**SET TASK**
Which lines in the items below contain the string "dropdown"? Show each of those lines in full, and count only matches with the same capitalization.

**DATASET ROWS**
☆ ☆ ☆

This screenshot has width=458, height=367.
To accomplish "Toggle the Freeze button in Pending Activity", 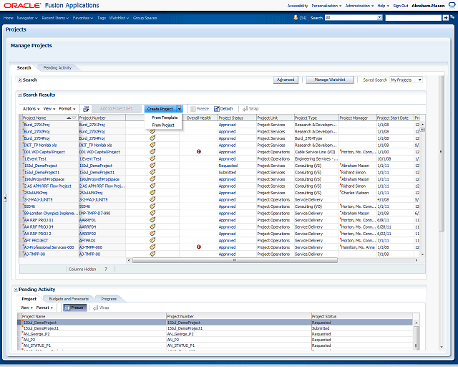I will click(75, 307).
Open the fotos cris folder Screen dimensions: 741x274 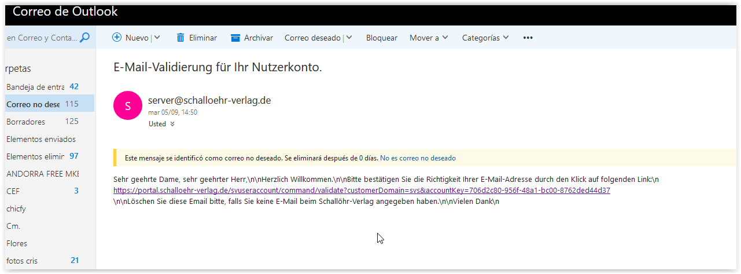pos(22,261)
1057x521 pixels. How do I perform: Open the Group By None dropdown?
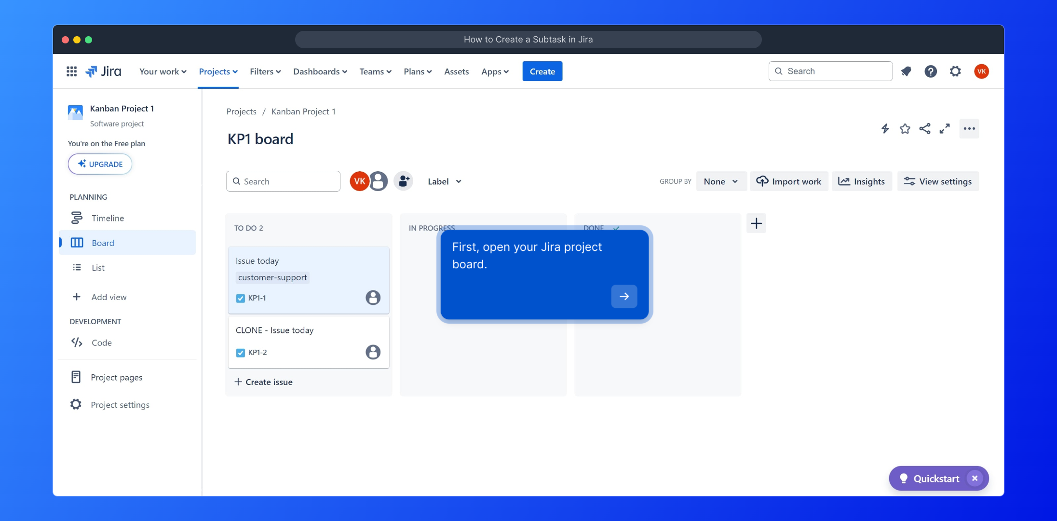click(721, 181)
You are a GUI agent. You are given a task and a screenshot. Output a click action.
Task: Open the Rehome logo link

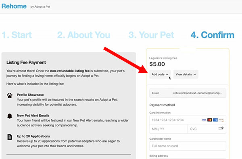(14, 6)
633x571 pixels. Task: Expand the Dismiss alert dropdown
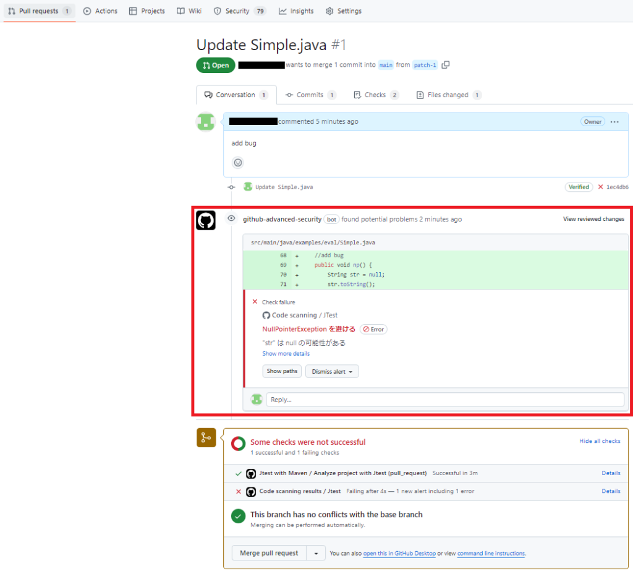332,371
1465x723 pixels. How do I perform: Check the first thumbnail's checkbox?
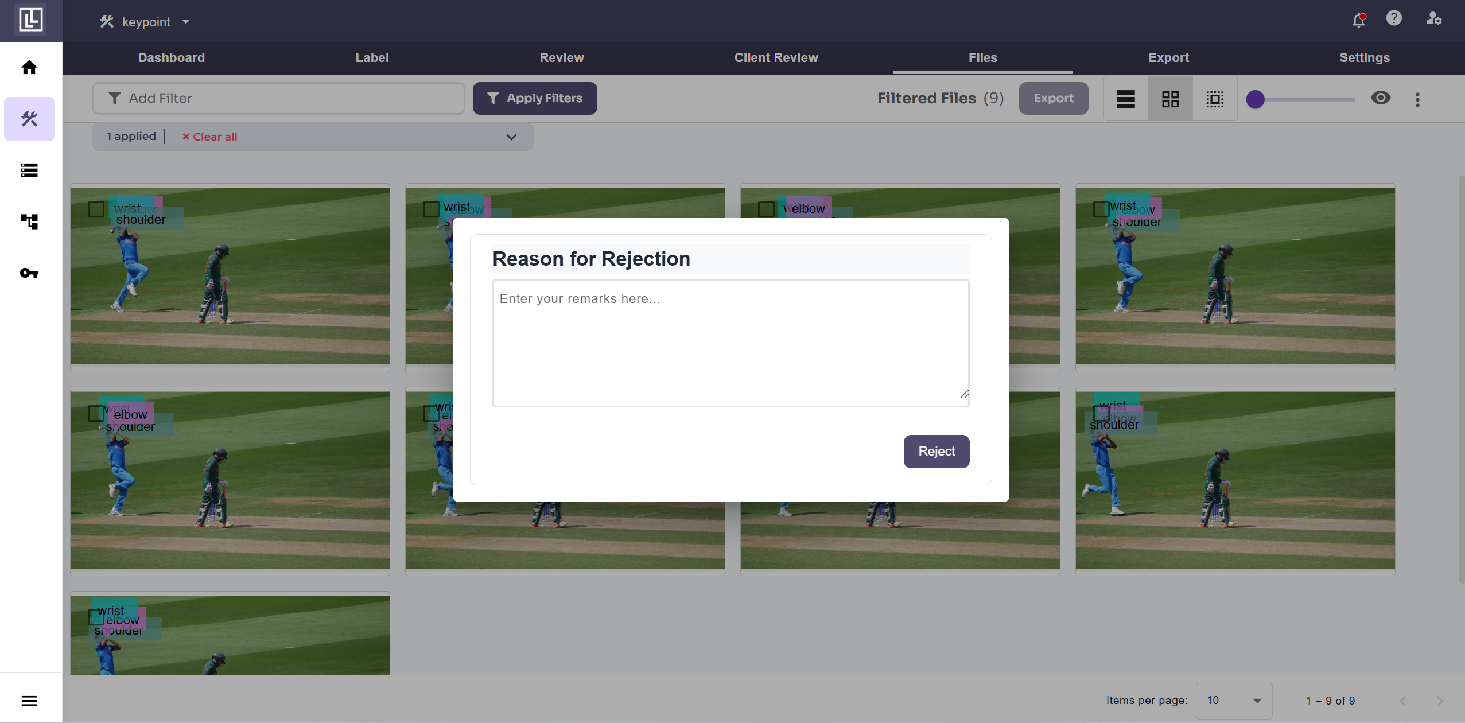pos(96,209)
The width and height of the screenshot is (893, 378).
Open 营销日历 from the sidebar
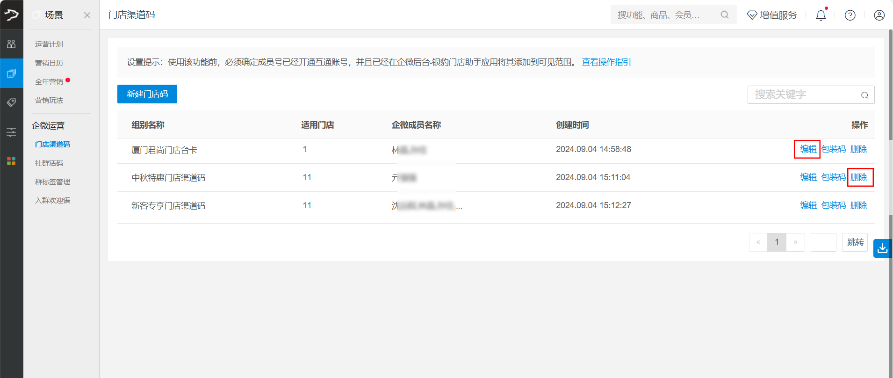[x=49, y=63]
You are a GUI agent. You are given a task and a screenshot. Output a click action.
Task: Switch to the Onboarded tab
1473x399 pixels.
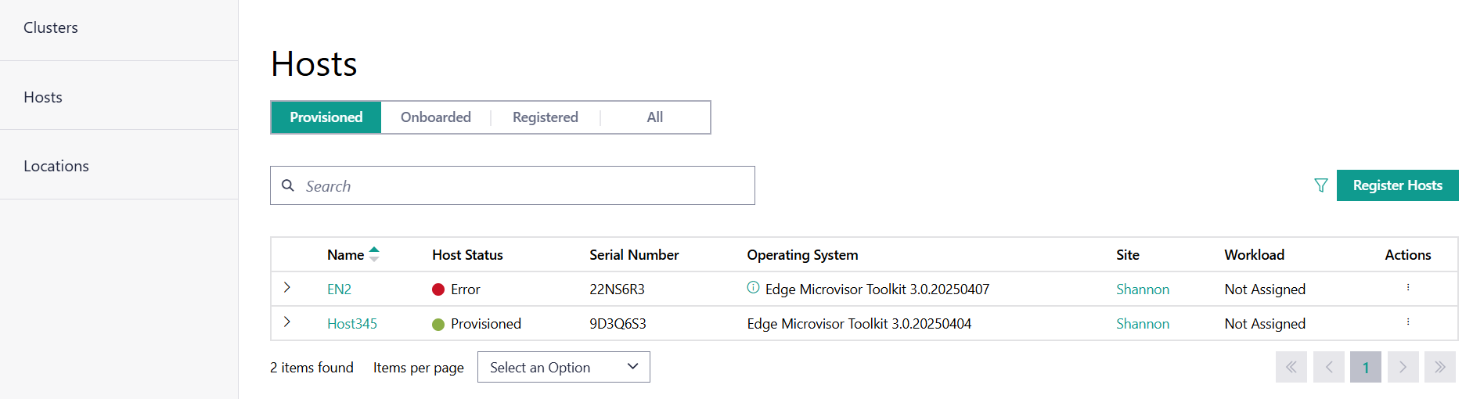[436, 117]
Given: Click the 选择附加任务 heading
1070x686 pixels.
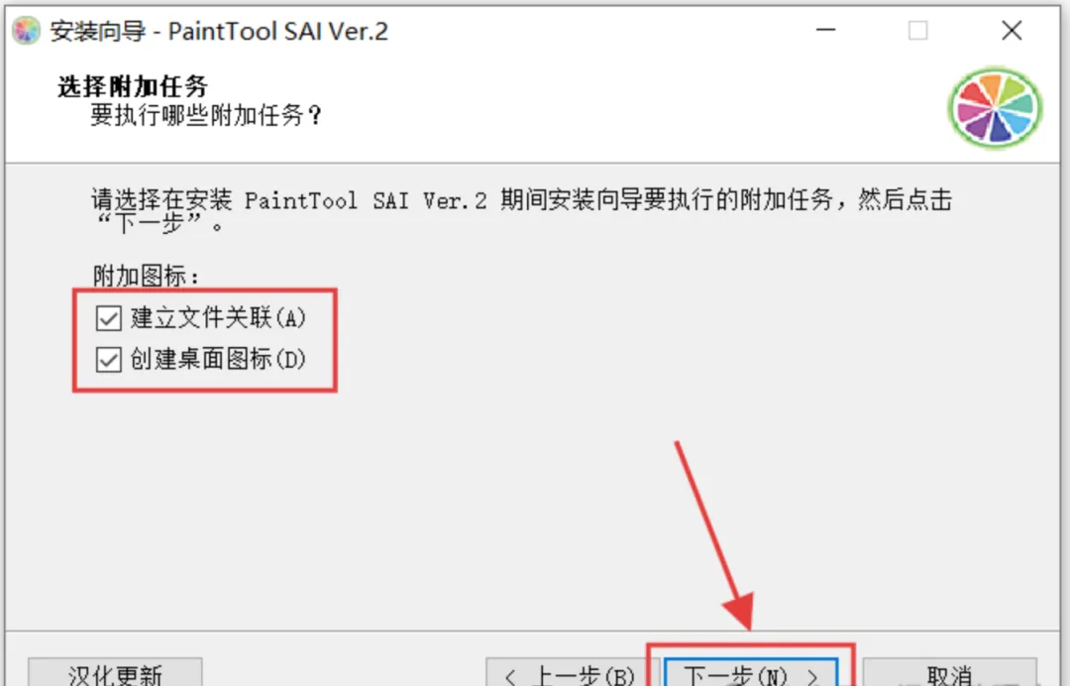Looking at the screenshot, I should [x=133, y=86].
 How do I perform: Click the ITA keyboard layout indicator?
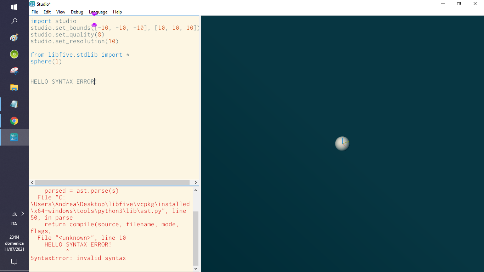click(x=14, y=223)
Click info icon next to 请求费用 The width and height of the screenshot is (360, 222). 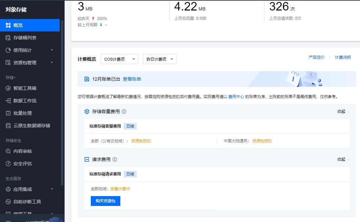click(115, 159)
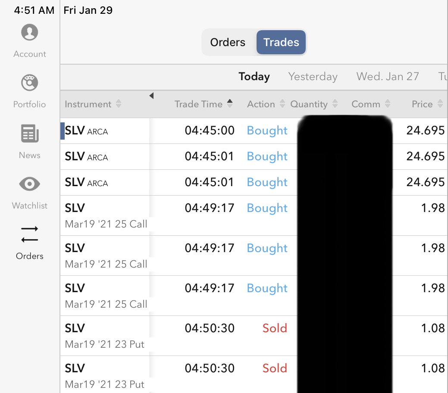Show Today's trades tab
The width and height of the screenshot is (448, 393).
(254, 77)
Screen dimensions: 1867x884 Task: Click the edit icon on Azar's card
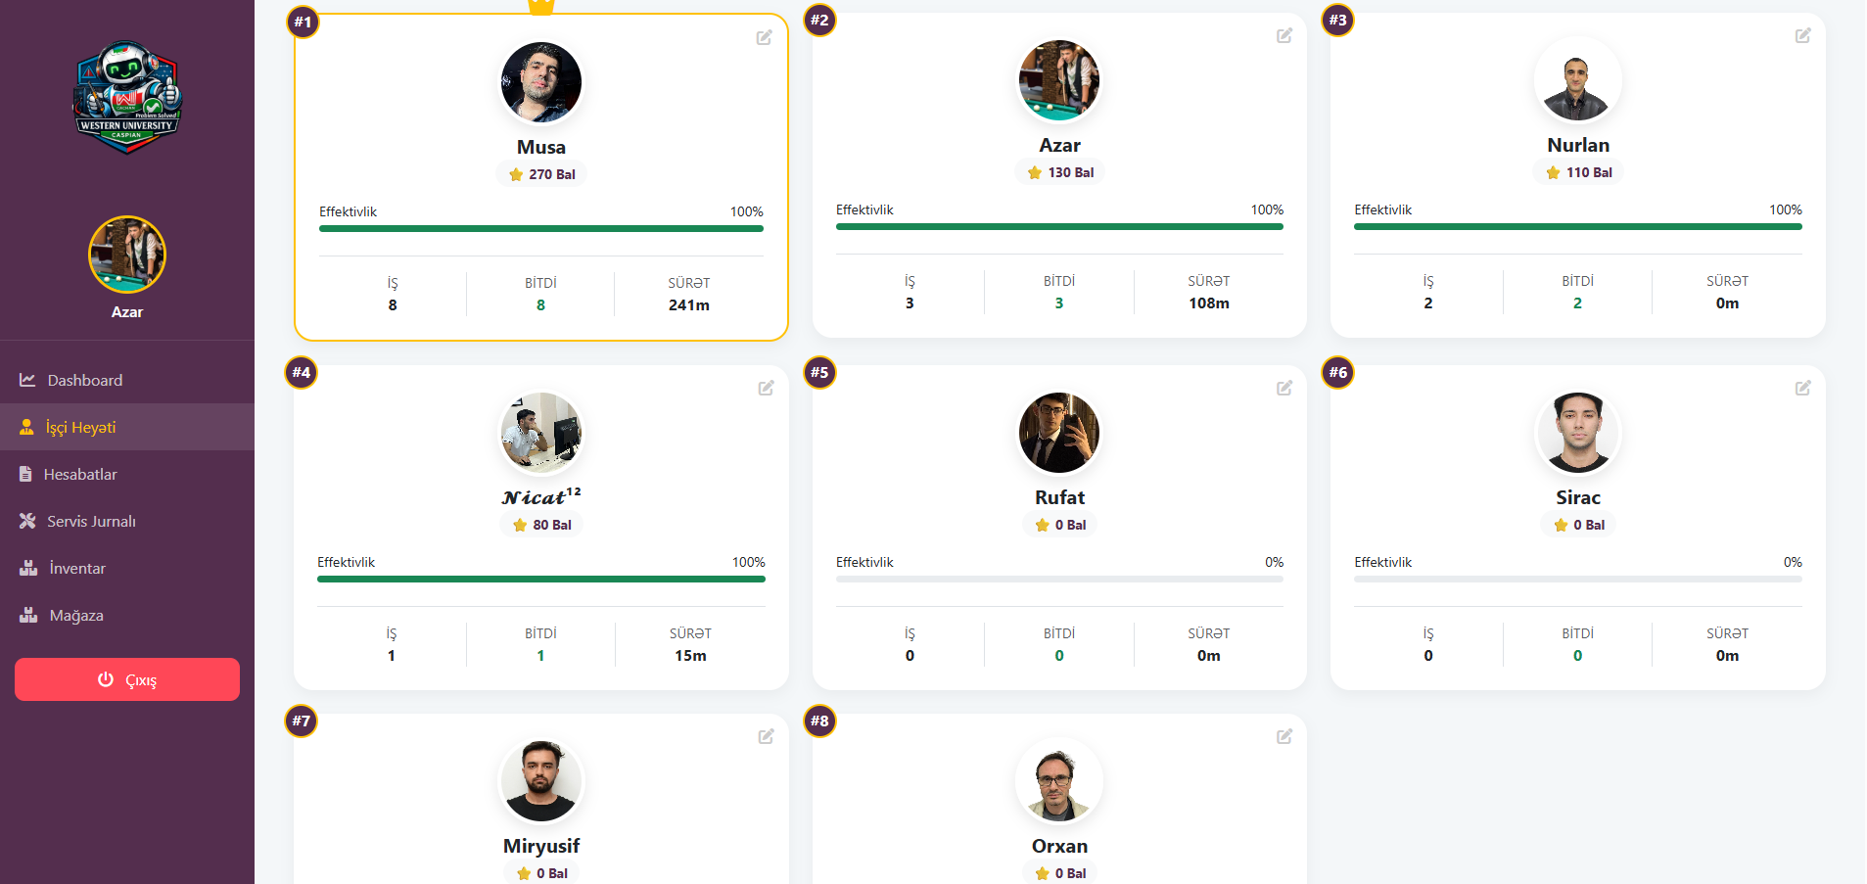click(x=1284, y=36)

☆ ☆ ☆

**ANSWER TO THE PROBLEM**
1057x521 pixels. How do I perform: Open the Group By None dropdown?
633x571 pixels. Task: Expand the Dismiss alert dropdown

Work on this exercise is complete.